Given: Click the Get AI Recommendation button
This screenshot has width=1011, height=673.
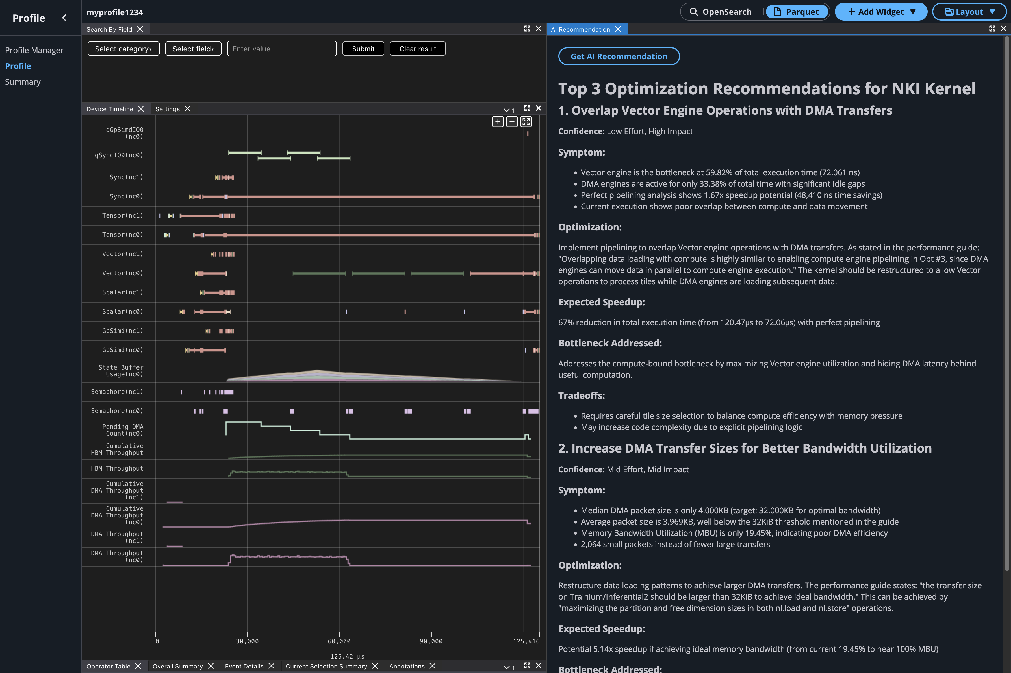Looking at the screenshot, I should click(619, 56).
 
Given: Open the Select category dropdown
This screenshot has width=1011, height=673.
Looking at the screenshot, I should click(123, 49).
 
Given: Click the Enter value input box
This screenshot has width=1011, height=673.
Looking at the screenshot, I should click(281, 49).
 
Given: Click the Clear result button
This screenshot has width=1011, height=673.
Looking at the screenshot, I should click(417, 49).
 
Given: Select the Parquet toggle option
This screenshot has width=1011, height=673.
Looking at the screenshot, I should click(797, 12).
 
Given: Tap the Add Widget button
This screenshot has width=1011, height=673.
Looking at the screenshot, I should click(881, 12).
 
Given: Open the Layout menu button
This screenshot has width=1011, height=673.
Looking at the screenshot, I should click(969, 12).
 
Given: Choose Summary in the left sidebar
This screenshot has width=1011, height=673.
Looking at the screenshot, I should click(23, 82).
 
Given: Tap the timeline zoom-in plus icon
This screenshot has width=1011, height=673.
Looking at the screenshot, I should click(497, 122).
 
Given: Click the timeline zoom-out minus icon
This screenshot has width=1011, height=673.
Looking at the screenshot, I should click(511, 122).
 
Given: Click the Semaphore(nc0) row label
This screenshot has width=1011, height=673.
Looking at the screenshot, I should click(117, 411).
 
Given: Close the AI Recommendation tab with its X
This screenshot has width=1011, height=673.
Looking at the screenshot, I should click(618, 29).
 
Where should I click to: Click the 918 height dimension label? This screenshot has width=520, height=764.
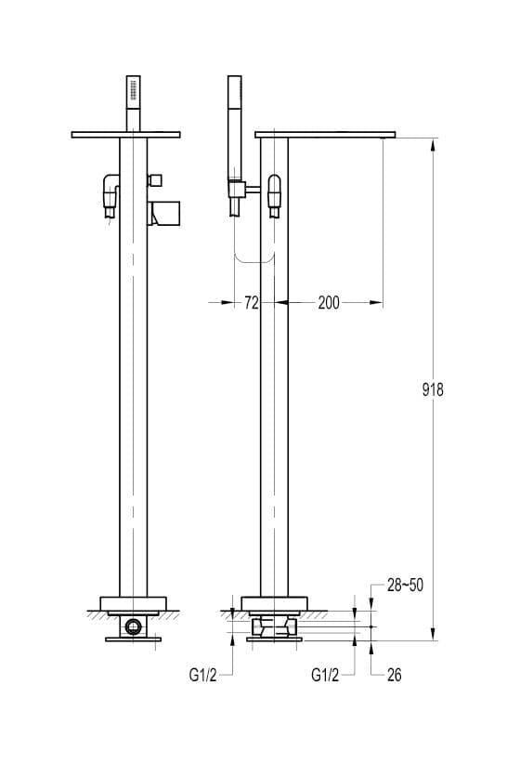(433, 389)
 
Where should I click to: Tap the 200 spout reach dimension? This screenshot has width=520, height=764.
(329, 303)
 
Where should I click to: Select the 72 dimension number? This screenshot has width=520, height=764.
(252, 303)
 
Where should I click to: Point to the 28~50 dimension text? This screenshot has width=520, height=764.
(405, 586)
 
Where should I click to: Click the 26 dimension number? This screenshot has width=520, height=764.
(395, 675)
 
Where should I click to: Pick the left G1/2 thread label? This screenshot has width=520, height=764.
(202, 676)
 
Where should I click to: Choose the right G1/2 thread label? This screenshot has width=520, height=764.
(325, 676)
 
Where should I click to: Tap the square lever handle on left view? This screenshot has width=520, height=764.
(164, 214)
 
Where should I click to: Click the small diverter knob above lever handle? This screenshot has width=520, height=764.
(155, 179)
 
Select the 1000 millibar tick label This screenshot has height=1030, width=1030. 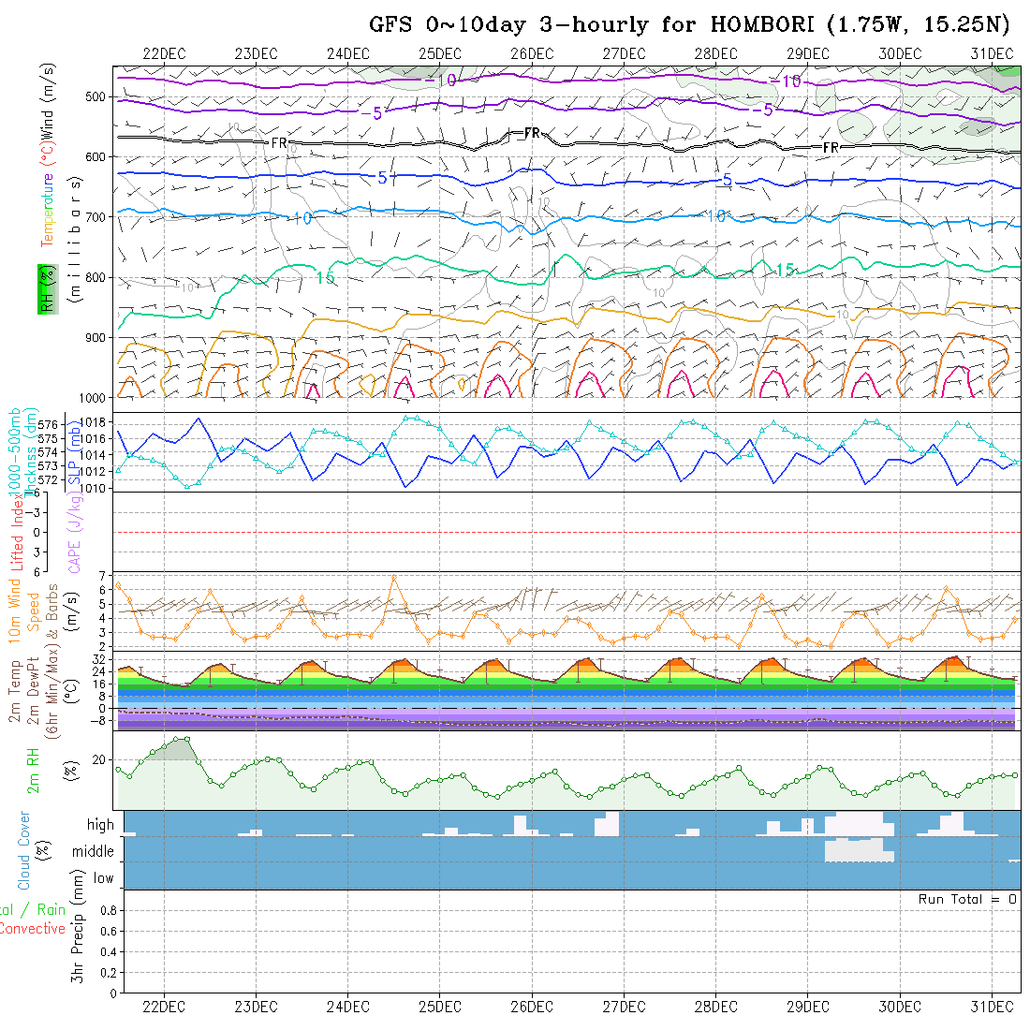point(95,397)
# # #
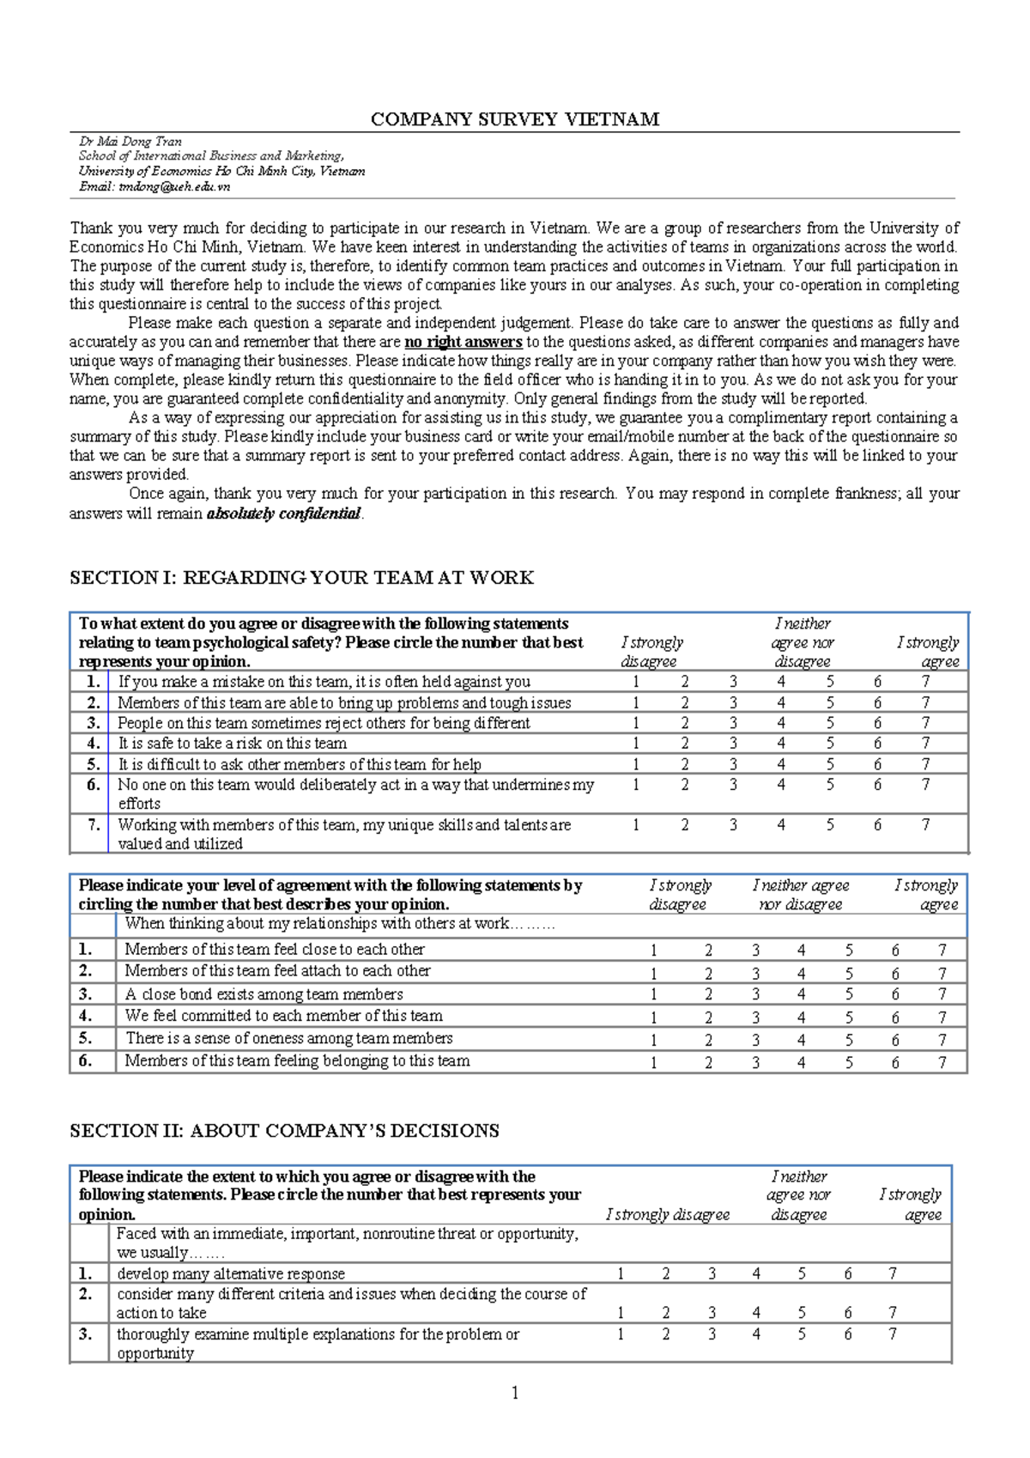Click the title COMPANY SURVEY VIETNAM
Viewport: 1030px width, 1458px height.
# # #
Перепишите полностью каждую строку списка, начиная со строки, содержащей «Given: Click the Get AI Recommendation button», и заканчивая строкой, содержащей «Looking at the screenshot, I should click(417, 49).» (обе включительно), при этом умножьте координаты в ответах на 0,35 и округлите до целых, половины в большую сторону. Изображения в ответ не включайте.

Given: Click the Get AI Recommendation button
This screenshot has width=1011, height=673.
Looking at the screenshot, I should click(217, 20).
 
Given: Open the Select category dropdown
This screenshot has width=1011, height=673.
Looking at the screenshot, I should click(43, 17).
 
Given: Click the Enter value input box
This screenshot has width=1011, height=673.
Looking at the screenshot, I should click(98, 17).
 
Given: Click the Clear result button
This screenshot has width=1011, height=673.
Looking at the screenshot, I should click(146, 17).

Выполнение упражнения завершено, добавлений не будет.